# Fork Diagrams

Forking processes can get confusing pretty quickly, but fork diagrams are a really good way to keep track of the relationships between all the different running processes.

## Example

Let’s take a simple true/false question that appeared on a past AP midterm:

True or False: The value of the expression (`fork()` == `fork()`) is always 0.

This expression calls `fork()` on both sides of the == comparison. `fork()` will be called twice (once on the LHS and once on the RHS). Each call is going to create a child and a parent. This will create a total of four processes, each of which compares the two values that the calls to `fork()` returned.

Note that `fork()` returns 0 in the child process and returns the pid of the child in the parent process.

## Diagramming the Forking Processes

Let’s assume that the PIDs we’re dealing with are 2000, 2001, 2002, and 2003 (it doesn’t really matter which numbers we choose).

``````                        first fork           second fork
original(pid=2000)______parent(pid=2000)_____parent(pid=2000)
\                     \____child(pid=2002)
\
\___child(pid=2001) _____parent(pid=2001)
\____child(pid=2003)
``````

The diagram above is a great way to draw the forking process. Time goes from left to right, and existing processes keep their positions as time progresses.

## Explanation

• The process that was the parent both times (`pid=2000`) will have seen `fork()` return 2001 the first time, then 2002 the second time, as these are the PIDs of its children. 2001 != 2002.

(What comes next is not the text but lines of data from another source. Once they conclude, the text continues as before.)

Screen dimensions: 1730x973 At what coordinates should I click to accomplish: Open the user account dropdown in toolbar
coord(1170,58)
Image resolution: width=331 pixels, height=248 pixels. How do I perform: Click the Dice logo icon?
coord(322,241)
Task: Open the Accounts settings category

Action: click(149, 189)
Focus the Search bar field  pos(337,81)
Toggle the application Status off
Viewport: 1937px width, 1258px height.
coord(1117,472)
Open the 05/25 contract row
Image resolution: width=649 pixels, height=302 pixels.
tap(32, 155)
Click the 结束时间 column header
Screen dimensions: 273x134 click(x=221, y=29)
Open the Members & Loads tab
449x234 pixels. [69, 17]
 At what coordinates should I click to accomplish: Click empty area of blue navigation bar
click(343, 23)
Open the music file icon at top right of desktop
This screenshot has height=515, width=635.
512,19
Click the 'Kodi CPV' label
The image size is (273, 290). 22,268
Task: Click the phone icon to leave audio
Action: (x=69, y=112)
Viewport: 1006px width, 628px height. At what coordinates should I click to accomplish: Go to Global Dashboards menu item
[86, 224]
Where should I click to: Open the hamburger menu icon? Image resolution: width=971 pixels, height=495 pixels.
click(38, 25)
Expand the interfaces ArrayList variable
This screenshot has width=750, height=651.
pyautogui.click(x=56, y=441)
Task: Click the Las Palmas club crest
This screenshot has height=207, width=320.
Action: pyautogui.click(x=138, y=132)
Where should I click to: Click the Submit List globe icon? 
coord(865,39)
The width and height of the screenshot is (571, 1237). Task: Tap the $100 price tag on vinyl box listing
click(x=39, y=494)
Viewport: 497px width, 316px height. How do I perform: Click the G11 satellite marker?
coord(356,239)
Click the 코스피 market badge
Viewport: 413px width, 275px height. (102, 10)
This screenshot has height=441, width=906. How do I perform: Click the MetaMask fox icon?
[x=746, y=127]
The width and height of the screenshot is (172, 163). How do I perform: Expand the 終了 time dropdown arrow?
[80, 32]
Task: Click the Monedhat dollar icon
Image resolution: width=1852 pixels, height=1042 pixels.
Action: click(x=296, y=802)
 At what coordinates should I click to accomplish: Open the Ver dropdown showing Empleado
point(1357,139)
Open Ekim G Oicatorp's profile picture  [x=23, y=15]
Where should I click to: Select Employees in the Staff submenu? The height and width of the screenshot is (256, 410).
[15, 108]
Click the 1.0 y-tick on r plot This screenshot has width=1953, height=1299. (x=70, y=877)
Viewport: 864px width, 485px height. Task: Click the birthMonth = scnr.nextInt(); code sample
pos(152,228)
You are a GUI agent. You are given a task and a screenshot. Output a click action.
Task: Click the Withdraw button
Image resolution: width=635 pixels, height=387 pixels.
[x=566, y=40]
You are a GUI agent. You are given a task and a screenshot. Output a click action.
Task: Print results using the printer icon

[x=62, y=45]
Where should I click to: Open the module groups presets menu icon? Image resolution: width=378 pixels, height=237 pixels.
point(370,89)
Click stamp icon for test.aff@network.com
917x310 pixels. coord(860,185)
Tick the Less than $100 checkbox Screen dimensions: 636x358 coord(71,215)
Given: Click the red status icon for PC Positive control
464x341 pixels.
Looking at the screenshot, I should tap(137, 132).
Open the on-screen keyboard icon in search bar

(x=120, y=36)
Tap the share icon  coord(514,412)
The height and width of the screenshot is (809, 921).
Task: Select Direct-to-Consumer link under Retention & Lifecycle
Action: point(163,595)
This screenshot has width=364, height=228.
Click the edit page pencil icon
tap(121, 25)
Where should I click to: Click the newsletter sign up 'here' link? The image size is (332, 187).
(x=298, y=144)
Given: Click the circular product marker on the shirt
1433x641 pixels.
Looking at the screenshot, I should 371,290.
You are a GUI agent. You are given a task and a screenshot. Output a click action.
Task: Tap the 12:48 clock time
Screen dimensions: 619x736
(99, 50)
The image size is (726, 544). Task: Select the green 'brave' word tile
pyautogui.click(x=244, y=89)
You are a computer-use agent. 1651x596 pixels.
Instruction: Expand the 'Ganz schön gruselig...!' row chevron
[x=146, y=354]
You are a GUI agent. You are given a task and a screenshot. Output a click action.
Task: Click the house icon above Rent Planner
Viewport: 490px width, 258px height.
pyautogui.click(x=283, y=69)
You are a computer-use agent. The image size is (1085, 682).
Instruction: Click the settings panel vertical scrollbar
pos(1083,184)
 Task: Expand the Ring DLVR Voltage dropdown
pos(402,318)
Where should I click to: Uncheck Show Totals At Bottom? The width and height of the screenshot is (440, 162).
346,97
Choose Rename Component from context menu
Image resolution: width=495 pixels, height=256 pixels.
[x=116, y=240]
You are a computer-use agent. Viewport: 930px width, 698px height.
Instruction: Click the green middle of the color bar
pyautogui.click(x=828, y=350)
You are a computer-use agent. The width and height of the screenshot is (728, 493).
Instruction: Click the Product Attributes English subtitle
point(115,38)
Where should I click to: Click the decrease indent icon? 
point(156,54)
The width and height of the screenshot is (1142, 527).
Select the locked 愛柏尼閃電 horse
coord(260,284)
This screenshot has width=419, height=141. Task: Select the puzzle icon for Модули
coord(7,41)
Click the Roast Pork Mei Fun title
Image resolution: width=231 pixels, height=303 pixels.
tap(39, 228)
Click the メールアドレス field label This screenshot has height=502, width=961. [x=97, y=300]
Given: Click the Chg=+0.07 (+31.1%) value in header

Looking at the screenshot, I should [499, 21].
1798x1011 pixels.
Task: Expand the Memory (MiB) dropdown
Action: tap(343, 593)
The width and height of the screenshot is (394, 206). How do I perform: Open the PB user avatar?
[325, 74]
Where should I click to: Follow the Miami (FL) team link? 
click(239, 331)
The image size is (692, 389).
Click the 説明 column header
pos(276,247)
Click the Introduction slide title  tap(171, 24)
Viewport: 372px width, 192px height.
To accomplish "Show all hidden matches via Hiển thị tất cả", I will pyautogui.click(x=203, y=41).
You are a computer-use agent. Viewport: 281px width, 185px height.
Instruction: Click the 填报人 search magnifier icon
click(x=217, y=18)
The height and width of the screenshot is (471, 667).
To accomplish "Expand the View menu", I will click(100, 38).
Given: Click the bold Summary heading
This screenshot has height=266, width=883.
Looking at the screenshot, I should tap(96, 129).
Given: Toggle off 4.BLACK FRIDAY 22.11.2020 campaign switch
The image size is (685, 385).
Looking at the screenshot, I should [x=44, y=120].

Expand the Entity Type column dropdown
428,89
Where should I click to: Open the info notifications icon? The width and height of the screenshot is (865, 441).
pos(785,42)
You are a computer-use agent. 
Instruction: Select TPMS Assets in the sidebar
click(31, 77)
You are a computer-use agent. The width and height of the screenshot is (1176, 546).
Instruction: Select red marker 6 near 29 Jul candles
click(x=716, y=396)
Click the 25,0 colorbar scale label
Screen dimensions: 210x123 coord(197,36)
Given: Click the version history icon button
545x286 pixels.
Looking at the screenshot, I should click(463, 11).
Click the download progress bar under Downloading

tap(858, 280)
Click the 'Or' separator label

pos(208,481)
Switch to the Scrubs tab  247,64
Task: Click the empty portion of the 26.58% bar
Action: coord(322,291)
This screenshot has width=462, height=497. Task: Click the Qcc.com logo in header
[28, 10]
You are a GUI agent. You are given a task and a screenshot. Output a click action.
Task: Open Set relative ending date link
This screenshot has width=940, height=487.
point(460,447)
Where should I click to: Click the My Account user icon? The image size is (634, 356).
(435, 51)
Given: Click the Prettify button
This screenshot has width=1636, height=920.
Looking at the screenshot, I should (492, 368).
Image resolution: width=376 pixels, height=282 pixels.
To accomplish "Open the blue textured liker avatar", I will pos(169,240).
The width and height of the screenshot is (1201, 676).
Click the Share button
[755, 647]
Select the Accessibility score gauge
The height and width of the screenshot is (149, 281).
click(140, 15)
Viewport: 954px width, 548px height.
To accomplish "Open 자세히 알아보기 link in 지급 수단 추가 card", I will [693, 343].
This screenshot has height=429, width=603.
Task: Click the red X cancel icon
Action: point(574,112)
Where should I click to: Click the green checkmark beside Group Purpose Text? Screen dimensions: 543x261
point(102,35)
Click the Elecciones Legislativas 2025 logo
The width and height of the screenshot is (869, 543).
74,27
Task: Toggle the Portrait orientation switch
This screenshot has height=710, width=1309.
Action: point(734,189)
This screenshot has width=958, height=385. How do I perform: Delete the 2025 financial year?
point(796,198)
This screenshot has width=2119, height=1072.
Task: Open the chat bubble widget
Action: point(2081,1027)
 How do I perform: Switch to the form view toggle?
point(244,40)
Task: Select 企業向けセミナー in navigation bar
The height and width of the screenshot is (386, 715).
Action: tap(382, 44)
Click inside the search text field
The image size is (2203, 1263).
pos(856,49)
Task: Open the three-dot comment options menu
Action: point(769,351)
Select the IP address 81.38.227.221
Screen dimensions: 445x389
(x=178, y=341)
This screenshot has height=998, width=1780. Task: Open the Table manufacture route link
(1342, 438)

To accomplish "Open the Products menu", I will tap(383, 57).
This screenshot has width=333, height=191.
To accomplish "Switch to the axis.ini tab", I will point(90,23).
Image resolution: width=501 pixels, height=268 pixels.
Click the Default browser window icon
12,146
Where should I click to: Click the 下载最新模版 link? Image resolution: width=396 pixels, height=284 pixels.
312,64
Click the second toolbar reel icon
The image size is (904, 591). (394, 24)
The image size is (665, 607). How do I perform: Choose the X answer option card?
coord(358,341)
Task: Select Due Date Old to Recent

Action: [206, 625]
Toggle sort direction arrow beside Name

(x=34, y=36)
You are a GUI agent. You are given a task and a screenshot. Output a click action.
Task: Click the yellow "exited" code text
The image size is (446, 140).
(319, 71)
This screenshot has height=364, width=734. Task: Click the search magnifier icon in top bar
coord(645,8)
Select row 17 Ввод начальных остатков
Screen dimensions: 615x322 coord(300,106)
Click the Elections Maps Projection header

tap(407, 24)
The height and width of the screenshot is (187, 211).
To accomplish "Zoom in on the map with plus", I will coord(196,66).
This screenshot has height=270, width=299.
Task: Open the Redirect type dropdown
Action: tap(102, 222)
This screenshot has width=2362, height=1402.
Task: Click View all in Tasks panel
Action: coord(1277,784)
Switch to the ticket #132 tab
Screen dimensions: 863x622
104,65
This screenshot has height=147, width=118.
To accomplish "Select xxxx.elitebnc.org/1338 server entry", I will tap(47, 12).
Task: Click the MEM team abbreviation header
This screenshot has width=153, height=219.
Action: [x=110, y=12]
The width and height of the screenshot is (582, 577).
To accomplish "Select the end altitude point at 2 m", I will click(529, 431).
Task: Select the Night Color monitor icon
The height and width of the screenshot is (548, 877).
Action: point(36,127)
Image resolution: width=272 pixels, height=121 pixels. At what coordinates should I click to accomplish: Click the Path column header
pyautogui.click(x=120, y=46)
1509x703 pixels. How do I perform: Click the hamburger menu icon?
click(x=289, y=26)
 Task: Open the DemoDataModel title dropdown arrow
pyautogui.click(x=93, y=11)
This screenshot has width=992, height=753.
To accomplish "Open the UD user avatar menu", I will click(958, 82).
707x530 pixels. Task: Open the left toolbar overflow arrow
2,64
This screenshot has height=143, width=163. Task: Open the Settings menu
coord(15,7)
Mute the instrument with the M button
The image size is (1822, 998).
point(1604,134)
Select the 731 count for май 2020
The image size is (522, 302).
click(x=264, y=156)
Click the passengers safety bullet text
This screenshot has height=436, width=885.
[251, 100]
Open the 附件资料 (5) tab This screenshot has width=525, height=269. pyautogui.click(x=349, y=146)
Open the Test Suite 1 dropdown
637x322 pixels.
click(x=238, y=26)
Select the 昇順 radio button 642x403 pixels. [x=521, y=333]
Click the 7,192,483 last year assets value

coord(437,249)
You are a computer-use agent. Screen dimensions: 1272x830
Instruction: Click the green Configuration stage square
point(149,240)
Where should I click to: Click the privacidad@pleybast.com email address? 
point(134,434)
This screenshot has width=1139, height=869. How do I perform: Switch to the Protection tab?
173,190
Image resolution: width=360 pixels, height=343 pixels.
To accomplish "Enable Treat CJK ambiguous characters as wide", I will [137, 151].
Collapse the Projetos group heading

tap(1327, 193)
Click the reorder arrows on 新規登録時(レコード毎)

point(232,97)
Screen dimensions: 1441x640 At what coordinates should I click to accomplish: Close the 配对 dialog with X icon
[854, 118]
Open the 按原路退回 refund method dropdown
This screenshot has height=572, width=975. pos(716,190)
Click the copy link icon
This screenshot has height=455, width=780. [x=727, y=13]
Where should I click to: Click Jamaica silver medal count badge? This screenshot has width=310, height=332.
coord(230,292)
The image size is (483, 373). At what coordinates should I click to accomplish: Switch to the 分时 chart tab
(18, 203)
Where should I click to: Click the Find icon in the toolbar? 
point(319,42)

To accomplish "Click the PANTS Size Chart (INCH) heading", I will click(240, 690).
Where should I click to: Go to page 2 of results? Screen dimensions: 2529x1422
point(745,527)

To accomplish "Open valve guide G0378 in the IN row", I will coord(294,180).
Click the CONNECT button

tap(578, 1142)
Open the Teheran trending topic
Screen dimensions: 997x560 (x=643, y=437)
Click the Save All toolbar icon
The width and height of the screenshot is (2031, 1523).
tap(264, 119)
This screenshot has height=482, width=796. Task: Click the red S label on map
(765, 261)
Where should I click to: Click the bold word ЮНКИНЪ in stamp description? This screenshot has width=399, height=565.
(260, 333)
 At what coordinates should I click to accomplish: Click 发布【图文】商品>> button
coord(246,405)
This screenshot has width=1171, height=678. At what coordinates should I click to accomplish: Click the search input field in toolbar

• The process that was first the parent, but later the child (`pid=2002`), will have seen `fork()` return 2001 the first time, but 0 the second time. 2001 != 0.

• The process that was first the child, but later the parent (`pid=2001`), will have seen `fork()` return 0 the first time, but 2003 the second time. 0 != 2003.

• The process that was the child both times (`pid=2003`) will have seen `fork()` return 0 the first time, then 0 again the second time. 0 == 0, and the value of this expression is 1.

## Solution

Therefore, the answer is false, because in the final case where we compare the child process of both forks, we have `0 == 0`, which evaluates to 1, and as such the expression `fork() == fork()` will not always evaluate to 0.